Storia sull’acqua

E smise di piovere.
Così, semplicemente: smise di piovere.
Non per questo c’era sempre il sole. C’era anche la nebbia, c’erano le nuvole, a volte nuvoloni grigi e minacciosi di pioggia. Il cielo si incupiva, diventava di piombo, soffiava il vento, ma dalle nuvole nemmeno una goccia d’acqua.
Sembrava che il cielo si fosse dimenticato che alle piante e agli animali e all’uomo l’acqua serviva per vivere e che avesse deciso di mandare tutto all’aria.

E intanto i fiumi diventavano torrenti e i torrenti diventavano rigagnoli.
I laghi diventavano pozze e le pozze diventavano conche melmose.
E gli uomini attraversando i ponti guardavano i segni sull’argine lasciati piene di un tempo nemmeno tanto distante, ma che sembrava lontanissimo: “Ma davvero l’acqua era arrivata fin lassù?”, chiedevano i bambini con gli occhi sgranati e anche i vecchi si chiedevano la stessa cosa, stringendosi nelle spalle e domandandosi se davvero era stato reale oppure se era un ricordo sbagliato, quello dell’acqua.

Dov’era finita quell’abbondanza?
Persa per sempre, lasciata andare nell’indifferenza, considerata scontata.
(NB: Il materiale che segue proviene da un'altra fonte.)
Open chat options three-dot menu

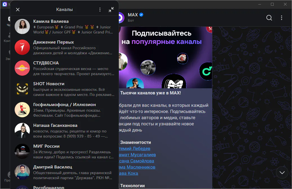click(x=282, y=18)
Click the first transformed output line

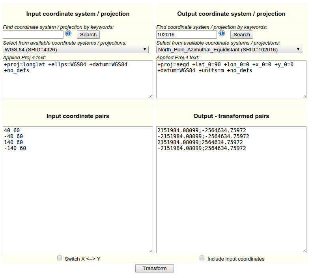pos(202,131)
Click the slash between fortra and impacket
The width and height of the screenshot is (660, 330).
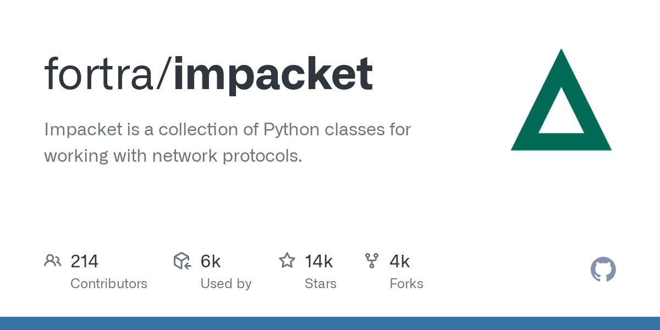(x=164, y=74)
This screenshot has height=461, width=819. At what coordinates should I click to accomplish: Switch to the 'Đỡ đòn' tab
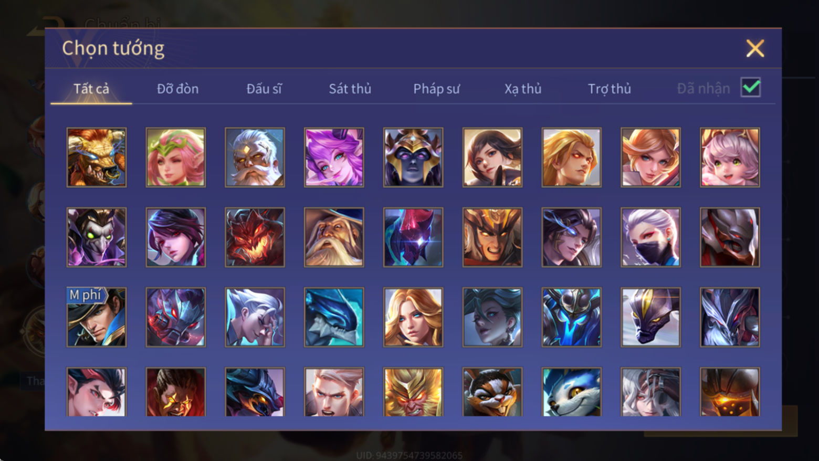[177, 89]
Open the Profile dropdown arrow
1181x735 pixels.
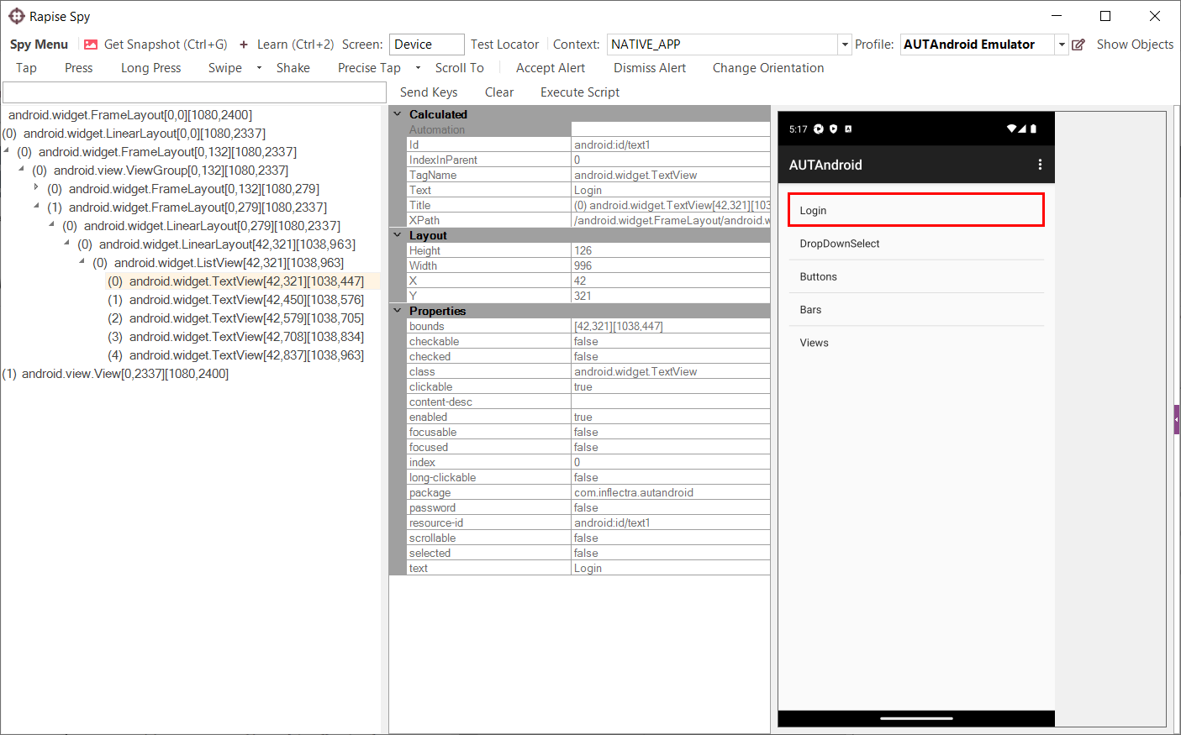point(1062,45)
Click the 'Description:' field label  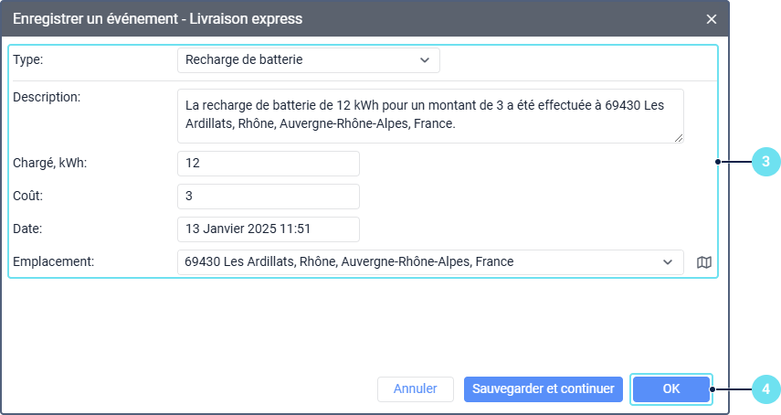coord(47,97)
Non salvata ma sottovalutata, perché nessuno fino ad allora ne aveva avuto cura né aveva avuto timore di perderla.

Il cielo però giocava a imitare gli uomini, che per anni si erano lanciati in una corsa sfrenata per produrre e consumare, sempre di più, non per necessità ma per avidità.
Sprecando acqua senza curarsi del come, senza mai pensare a quanto fosse preziosa, sfruttando le zolle senza rispetto. Trattamenti chimici, diserbanti, concimazioni. La campagna era un laboratorio di produzione intensiva a tutte le stagioni. La terra non riposava mai. Progresso, era chiamato.
E i camini per scaldare le case bruciavano l’aria e intasavano il cielo. E le macchine inzozzavano le strade. E le polveri entravano ovunque nelle case, nelle narici si depositavano dappertutto, anche sulle foglie dell’alloro che non cadono neanche in inverno.
E i trifogli morivano avvelenati dai pesticidi, che non sparivano nel nulla, ma scivolavano giù nella pancia della terra, nelle falde di acqua. E nei campi di grano non crescevano più i fiordaliso. E le api vibravano sempre meno. E il cemento prendeva il posto dei prati.
Nella corsa sfrenata dell’ultraeconomia l’uomo si era dimenticato che della terra lui non era padrone, ma ne era figlio: ne faceva solo parte. E si era dimenticato anche che la terra e il cielo sono una cosa sola e non si possono pensare separati. E che in mezzo a loro c’è l’uomo, ed è lui quello capace di unirli.
E allora il cielo, non per dargli una lezione ma per dargli un’indicazione, decise di dimenticarsi a sua volta di lui.
Prima o poi dovrà piovere”, dicevano i fatalisti.
Ci sono sempre state nella storia fasi di siccità, è normale”, liquidavano gli scettici.
Intanto però il tempo passava e l’acqua non arrivava.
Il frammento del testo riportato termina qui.